• _GOAL OF THE EXERCISE_
Rewrite the records from the line with "Given: Click the tallest green Sep 24 bar" to the line with "click(55, 26)", changing "tallest" to "shortest" and keeping everything else the same. Give only those lines, and leave the pictures out.

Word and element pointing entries
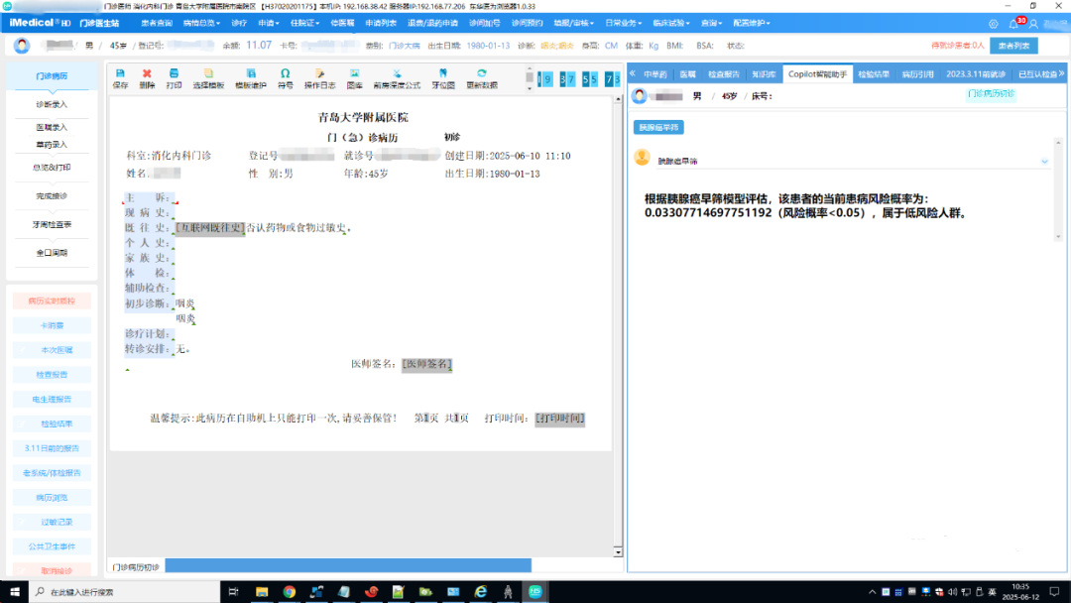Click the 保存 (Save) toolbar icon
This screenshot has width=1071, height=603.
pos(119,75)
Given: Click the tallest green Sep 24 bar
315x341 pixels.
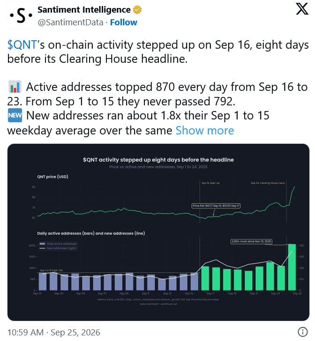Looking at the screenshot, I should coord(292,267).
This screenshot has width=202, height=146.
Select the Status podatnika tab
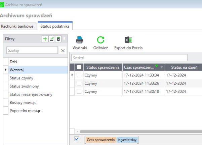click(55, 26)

...

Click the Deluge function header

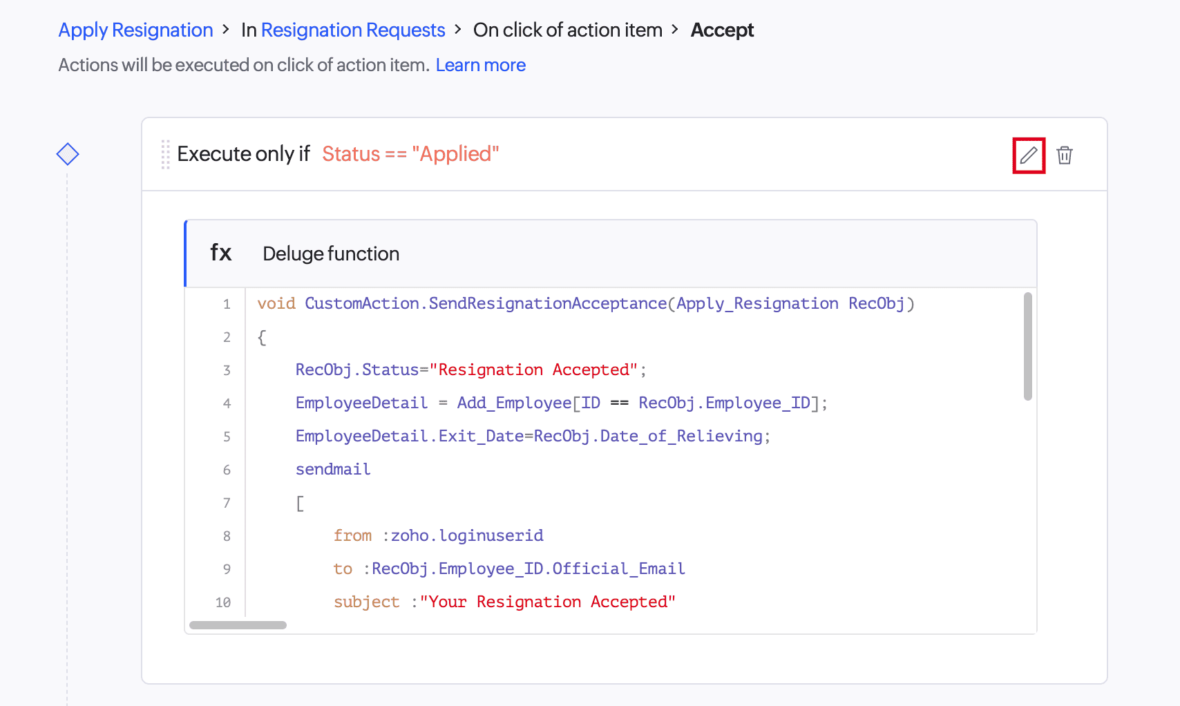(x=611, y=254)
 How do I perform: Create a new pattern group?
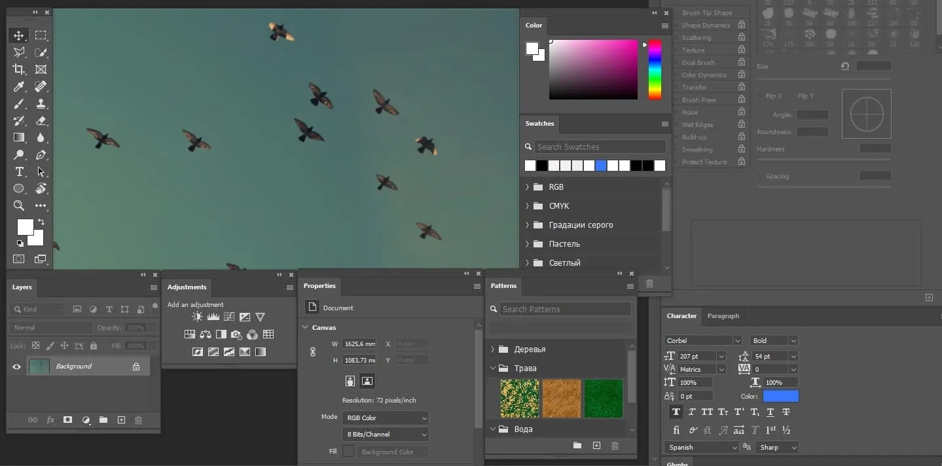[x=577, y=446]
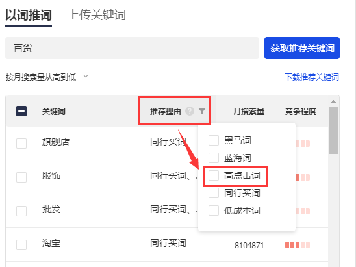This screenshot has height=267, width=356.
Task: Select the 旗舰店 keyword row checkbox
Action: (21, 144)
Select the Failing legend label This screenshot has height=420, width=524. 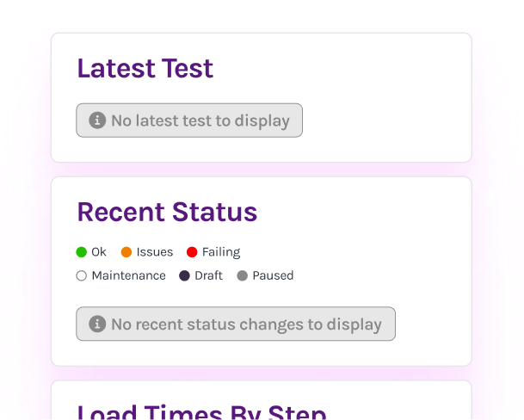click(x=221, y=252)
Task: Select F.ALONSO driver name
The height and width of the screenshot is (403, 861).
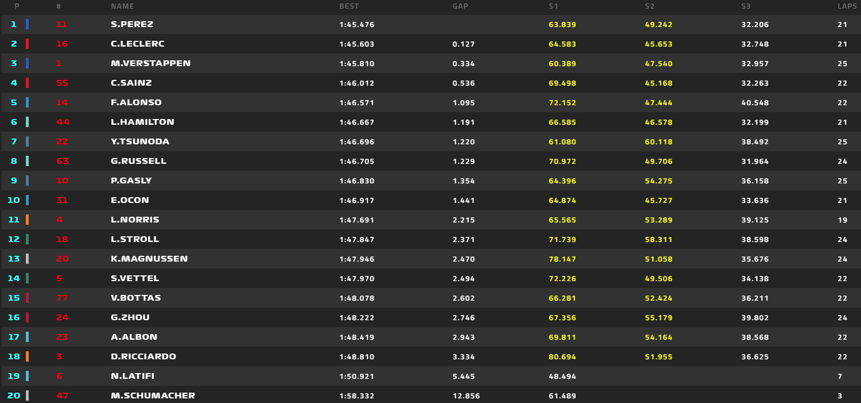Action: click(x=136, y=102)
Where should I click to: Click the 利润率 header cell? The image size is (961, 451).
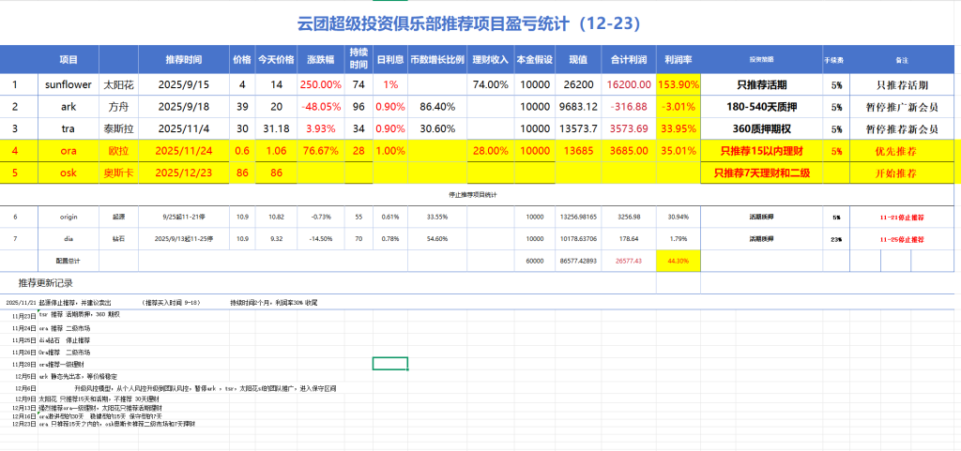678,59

...

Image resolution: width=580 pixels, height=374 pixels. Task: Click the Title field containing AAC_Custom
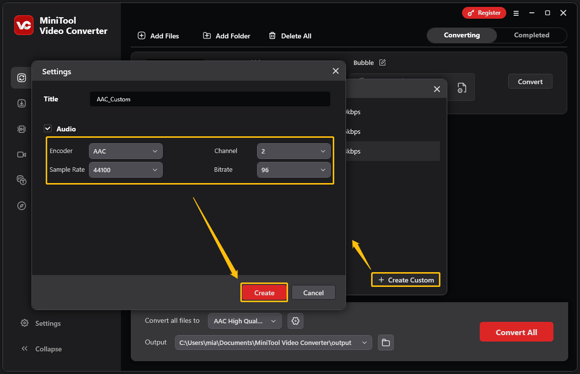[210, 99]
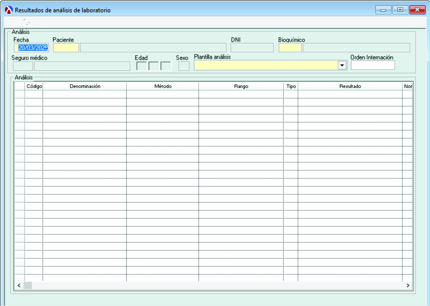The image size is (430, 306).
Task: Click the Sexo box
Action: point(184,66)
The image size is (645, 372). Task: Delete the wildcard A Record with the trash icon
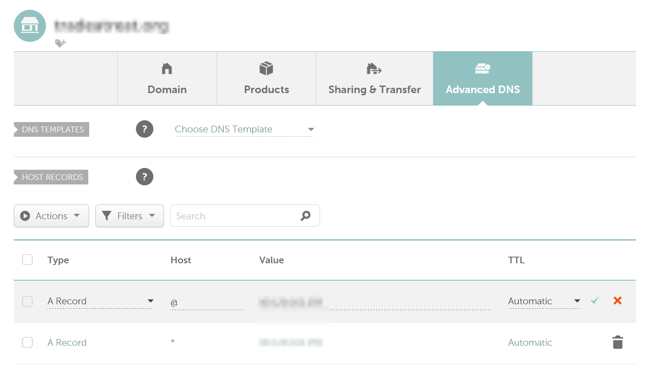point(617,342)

• _EXERCISE ANSWER_
Given: Click the shortest green Sep 24 bar
315x341 pixels.
Looking at the screenshot, I should coord(292,267).
This screenshot has width=202, height=146.
Select the Status podatnika tab
click(55, 26)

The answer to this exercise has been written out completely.